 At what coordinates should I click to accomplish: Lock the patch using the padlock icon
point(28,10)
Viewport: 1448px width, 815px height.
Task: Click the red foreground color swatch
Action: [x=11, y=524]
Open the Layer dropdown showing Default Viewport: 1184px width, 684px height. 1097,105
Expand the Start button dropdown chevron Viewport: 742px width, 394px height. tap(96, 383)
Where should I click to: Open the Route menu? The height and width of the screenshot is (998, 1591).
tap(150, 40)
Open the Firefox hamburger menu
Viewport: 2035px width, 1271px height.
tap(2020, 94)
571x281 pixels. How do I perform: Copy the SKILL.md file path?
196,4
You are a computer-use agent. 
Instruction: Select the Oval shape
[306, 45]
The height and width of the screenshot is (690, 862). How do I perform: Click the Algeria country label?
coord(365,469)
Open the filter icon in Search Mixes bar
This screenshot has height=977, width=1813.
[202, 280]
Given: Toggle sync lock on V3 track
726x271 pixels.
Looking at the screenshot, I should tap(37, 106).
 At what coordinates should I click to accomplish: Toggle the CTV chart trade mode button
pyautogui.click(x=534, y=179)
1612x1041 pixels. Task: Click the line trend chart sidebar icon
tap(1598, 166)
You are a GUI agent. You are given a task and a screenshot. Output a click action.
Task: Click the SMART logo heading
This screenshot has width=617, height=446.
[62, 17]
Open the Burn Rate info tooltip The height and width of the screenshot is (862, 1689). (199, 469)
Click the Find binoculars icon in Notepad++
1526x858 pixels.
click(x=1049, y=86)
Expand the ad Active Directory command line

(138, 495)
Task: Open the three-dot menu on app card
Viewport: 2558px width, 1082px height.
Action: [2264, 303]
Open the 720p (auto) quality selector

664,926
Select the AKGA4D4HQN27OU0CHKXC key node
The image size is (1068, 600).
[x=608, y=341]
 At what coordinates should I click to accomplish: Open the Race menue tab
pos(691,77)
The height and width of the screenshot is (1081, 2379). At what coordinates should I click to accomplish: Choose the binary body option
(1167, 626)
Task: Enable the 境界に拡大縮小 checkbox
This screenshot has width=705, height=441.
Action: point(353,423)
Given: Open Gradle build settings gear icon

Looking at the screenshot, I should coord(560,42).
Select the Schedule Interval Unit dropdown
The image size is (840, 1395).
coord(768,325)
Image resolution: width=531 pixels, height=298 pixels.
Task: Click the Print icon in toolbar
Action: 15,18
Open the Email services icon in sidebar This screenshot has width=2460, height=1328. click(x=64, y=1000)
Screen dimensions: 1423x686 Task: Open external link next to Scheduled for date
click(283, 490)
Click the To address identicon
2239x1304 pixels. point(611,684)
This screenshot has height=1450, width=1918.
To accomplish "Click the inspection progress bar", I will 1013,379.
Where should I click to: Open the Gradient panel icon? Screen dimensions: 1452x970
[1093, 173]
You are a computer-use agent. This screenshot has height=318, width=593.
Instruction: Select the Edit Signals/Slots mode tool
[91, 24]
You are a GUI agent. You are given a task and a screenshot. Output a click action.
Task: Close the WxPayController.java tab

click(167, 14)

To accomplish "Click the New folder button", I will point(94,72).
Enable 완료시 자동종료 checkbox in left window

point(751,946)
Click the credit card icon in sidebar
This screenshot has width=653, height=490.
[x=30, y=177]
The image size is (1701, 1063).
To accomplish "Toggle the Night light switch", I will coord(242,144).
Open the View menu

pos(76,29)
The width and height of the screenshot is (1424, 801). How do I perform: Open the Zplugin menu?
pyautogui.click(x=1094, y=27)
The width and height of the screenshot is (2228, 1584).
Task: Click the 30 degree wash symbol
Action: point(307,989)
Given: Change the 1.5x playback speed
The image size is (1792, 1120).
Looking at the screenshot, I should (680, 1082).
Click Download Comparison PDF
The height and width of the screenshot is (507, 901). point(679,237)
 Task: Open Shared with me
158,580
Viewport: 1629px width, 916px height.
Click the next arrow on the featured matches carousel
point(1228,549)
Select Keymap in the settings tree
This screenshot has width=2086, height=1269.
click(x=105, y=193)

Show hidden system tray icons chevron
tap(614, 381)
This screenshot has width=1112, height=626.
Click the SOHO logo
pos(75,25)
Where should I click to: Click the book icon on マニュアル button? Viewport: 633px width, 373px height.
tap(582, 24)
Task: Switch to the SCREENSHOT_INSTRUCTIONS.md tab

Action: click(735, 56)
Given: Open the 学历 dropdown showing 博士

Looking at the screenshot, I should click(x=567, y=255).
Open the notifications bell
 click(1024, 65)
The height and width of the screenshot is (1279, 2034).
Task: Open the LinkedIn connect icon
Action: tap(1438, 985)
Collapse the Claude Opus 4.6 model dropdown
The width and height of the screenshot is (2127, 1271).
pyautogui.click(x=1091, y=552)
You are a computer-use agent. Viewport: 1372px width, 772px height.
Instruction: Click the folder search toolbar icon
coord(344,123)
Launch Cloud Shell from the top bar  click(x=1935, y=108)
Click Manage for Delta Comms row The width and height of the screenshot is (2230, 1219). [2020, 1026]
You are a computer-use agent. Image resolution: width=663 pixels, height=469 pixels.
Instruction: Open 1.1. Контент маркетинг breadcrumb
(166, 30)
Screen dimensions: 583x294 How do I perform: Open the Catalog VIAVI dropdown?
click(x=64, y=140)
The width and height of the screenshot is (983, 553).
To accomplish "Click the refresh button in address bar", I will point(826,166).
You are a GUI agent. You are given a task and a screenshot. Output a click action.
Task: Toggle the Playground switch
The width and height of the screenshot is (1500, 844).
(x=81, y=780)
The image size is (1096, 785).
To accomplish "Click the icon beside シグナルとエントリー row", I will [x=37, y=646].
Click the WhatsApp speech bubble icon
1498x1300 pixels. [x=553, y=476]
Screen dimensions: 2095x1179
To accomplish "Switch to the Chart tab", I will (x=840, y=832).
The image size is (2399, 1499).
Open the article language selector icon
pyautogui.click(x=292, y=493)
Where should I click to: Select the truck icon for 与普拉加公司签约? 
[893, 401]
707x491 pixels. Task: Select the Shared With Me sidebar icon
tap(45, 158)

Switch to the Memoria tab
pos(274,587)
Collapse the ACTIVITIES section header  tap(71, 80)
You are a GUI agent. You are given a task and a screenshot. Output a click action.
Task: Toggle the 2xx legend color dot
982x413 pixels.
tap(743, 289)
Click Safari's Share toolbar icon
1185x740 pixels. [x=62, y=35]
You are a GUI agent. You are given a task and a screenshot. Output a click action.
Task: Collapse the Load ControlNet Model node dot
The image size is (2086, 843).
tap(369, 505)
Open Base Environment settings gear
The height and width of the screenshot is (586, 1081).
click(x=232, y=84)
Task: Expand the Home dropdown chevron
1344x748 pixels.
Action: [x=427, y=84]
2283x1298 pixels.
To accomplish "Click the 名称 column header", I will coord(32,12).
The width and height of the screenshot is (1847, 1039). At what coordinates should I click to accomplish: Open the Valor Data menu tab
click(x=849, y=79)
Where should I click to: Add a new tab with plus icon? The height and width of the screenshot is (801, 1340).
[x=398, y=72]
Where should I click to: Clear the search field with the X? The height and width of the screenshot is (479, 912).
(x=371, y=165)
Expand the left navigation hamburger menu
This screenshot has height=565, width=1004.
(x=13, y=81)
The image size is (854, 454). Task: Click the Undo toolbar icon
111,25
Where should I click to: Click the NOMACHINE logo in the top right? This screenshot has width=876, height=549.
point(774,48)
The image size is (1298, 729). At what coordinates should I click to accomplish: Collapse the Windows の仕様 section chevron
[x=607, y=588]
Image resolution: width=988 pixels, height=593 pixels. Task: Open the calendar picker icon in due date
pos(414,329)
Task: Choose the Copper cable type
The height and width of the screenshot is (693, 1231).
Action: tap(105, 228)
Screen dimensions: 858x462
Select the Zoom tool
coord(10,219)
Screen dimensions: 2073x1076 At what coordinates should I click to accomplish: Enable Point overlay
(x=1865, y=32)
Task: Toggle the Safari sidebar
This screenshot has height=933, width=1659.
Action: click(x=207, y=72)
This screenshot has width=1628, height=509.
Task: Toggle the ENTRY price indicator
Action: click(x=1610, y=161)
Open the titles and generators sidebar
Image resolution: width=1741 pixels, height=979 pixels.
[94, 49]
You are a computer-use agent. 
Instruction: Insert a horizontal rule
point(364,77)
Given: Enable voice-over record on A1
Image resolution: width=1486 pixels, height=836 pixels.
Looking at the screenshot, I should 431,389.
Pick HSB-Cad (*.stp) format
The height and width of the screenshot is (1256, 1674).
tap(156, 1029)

----

Required action →
Write out only those lines of the entries that lie between the line containing "Instruction: Insert a horizontal rule" and the last line, inclusive, reproducing them exactly.

Output →
Instruction: Insert a horizontal rule
point(364,77)
Given: Enable voice-over record on A1
Image resolution: width=1486 pixels, height=836 pixels.
Looking at the screenshot, I should 431,389.
Pick HSB-Cad (*.stp) format
The height and width of the screenshot is (1256, 1674).
tap(156, 1029)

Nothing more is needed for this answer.